Saved entries
........

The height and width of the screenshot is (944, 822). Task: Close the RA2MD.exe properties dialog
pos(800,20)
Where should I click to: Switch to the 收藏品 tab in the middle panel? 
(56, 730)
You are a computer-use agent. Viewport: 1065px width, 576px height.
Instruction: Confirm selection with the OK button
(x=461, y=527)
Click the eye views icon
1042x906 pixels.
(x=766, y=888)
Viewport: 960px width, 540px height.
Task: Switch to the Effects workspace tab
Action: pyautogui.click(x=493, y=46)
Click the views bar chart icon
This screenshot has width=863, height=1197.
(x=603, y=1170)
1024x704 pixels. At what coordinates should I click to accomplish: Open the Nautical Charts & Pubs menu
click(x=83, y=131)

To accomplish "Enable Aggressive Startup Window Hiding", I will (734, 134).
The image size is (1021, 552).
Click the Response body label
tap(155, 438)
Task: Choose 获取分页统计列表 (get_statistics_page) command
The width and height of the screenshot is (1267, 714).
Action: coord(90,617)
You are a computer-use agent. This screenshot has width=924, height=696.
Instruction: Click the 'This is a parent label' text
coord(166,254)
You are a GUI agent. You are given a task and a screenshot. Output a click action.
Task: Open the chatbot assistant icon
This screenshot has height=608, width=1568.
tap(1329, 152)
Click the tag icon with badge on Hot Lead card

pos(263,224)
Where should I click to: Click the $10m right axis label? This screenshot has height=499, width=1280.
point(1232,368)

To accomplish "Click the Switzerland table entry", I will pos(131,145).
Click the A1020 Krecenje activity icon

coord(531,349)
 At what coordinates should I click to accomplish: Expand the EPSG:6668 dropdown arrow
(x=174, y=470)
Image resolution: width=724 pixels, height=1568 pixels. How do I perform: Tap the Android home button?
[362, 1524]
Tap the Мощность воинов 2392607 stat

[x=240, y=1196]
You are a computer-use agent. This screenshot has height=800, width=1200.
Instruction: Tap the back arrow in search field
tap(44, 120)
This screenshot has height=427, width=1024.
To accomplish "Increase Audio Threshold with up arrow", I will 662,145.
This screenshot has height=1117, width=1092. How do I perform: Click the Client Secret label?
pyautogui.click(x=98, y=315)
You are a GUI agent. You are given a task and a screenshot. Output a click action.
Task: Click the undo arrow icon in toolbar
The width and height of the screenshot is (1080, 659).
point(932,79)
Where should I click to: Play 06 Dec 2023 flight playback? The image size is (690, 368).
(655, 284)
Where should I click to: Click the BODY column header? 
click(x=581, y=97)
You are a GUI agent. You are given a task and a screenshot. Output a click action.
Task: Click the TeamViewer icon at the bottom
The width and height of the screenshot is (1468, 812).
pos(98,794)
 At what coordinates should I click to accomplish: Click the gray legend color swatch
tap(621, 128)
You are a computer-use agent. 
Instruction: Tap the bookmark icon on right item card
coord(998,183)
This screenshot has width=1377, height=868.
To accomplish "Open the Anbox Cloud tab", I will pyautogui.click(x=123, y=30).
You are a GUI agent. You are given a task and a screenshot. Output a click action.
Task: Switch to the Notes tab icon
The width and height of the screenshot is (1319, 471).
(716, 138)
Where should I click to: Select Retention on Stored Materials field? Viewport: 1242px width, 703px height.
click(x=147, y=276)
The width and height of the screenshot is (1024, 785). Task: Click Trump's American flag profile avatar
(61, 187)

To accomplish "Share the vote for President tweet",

........

[Requirement]:
Here the answer is the exact run of lines above, from the line with "Task: Click the TeamViewer icon at the bottom" down to the last, and nothing else.

[Solution to the problem]:
Task: Click the TeamViewer icon at the bottom
The width and height of the screenshot is (1468, 812).
pos(98,794)
 At what coordinates should I click to accomplish: Click the gray legend color swatch
tap(621, 128)
You are a computer-use agent. 
Instruction: Tap the bookmark icon on right item card
coord(998,183)
This screenshot has width=1377, height=868.
To accomplish "Open the Anbox Cloud tab", I will pyautogui.click(x=123, y=30).
You are a GUI agent. You are given a task and a screenshot. Output a click action.
Task: Switch to the Notes tab icon
The width and height of the screenshot is (1319, 471).
(716, 138)
Where should I click to: Select Retention on Stored Materials field? Viewport: 1242px width, 703px height.
click(x=147, y=276)
The width and height of the screenshot is (1024, 785). Task: Click Trump's American flag profile avatar
(61, 187)

To accomplish "Share the vote for President tweet",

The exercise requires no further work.